Sadly, only 10 minutes of this film remains, and that in a print so white that a lot of the detail is lost. A young aquanaut descends in his submarine after a send-off featuring some soldiers and a line of dancing girls. Once under the sea, he wanders about without oxygen or a wetsuit and encounters various undersea creatures, such as a giant lobster, and some more dancing girls who emerge from a large sea shell. This is complete fantasy, of course, and at total variance with Verne’s more factual approach to storytelling. But it was the fantastic elements that allowed Méliès to indulge his visual sensibilities and outlandish designs; in short, the signature ‘look’ of all his work.

Georges_Melies

Georges Méliès

But success was not to last for the Frenchman. He signed a financially disastrous business deal with the Pathé Studios in England, just as his films started to go out of fashion. Spending more money on more elaborate productions must have seemed like the solution, but it just increased his financial woes and, just before the outbreak of World War One, he lost control of his studio and film company. In a rage, he burnt most of the negatives of his films, one of the prime reasons why barely 200 of them have survived into the present day.

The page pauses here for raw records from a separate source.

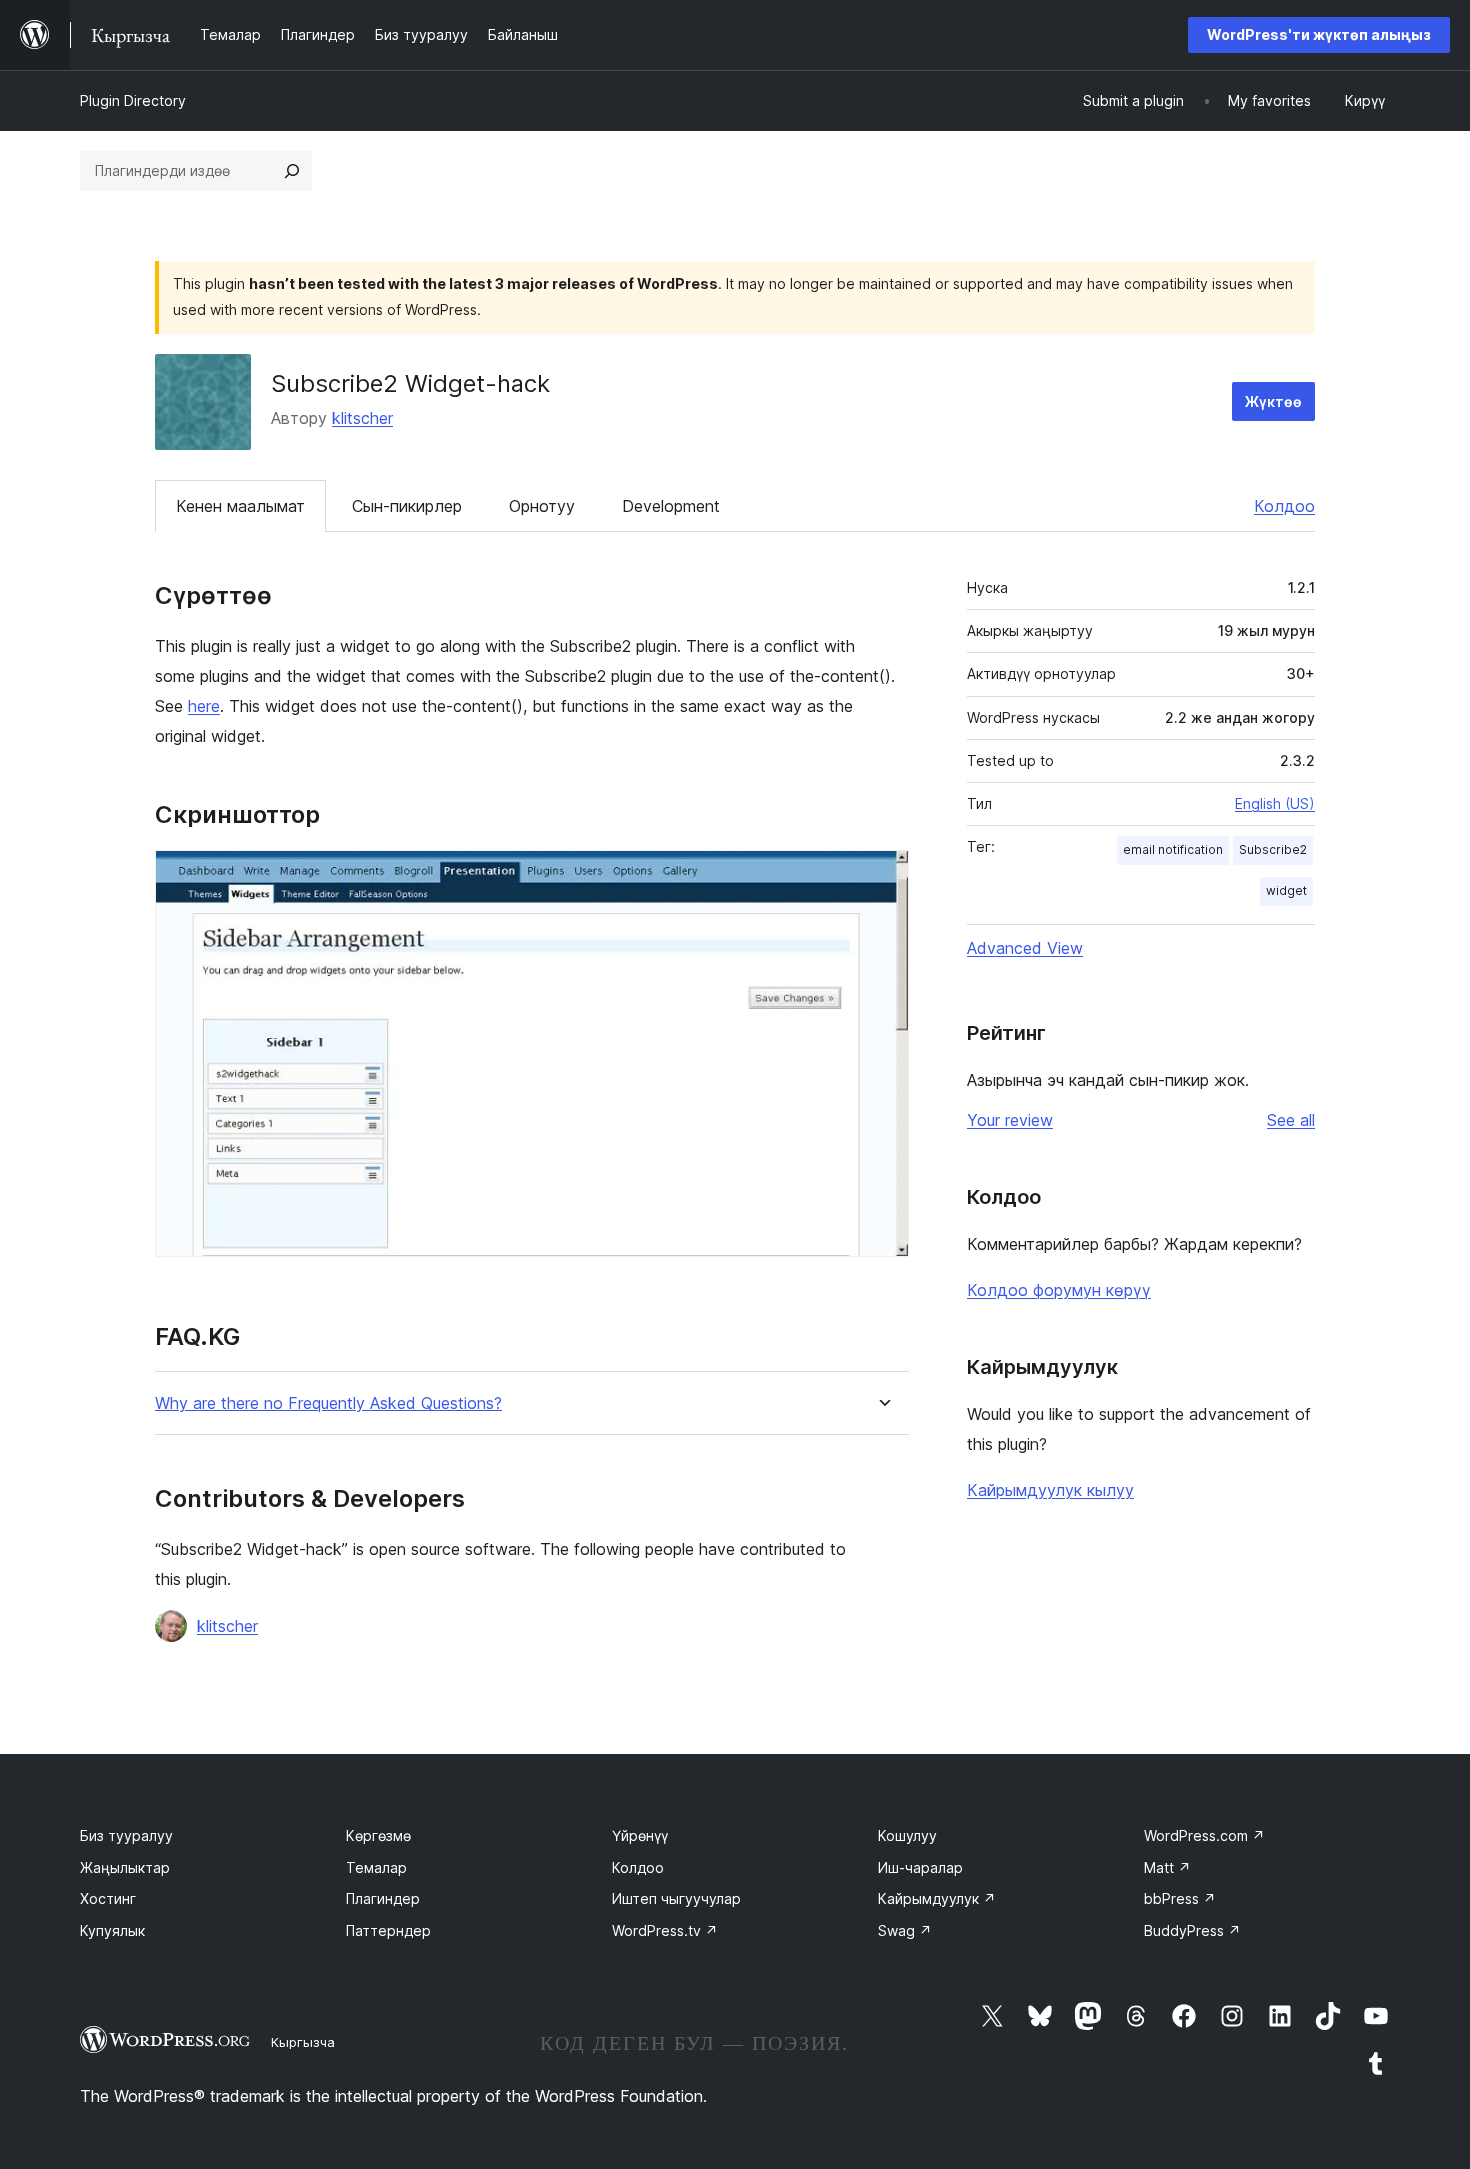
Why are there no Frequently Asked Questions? (328, 1403)
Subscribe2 (1273, 849)
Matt (1167, 1867)
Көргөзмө (378, 1835)
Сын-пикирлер (407, 506)
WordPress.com (1204, 1835)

For many years, it was generally believed that Méliès had died in absolute poverty; a bitter and broken man. It is true that he sold toys from a booth in the Paris Metro, as depicted in Martin Scorsese’s ‘Hugo’ (2011), but, by the 1920s, there had been a revival of interest in his work, particularly amongst contemporary film directors. A gala evening of his films was held in 1929, which Melies later described as ‘one of the most brilliant moments of my life’. Friendships were fellow directors endured and he became the first curator of what would eventually become the world renowned film archive, the Cinémathèque Française. He died in 1938.

Although this film is in too poor a condition to be truly representative of Melies’ best work, it still serves as a reminder of the roots of fantasy and science fiction filmmaking and stands as another testament to the first film director in the moon.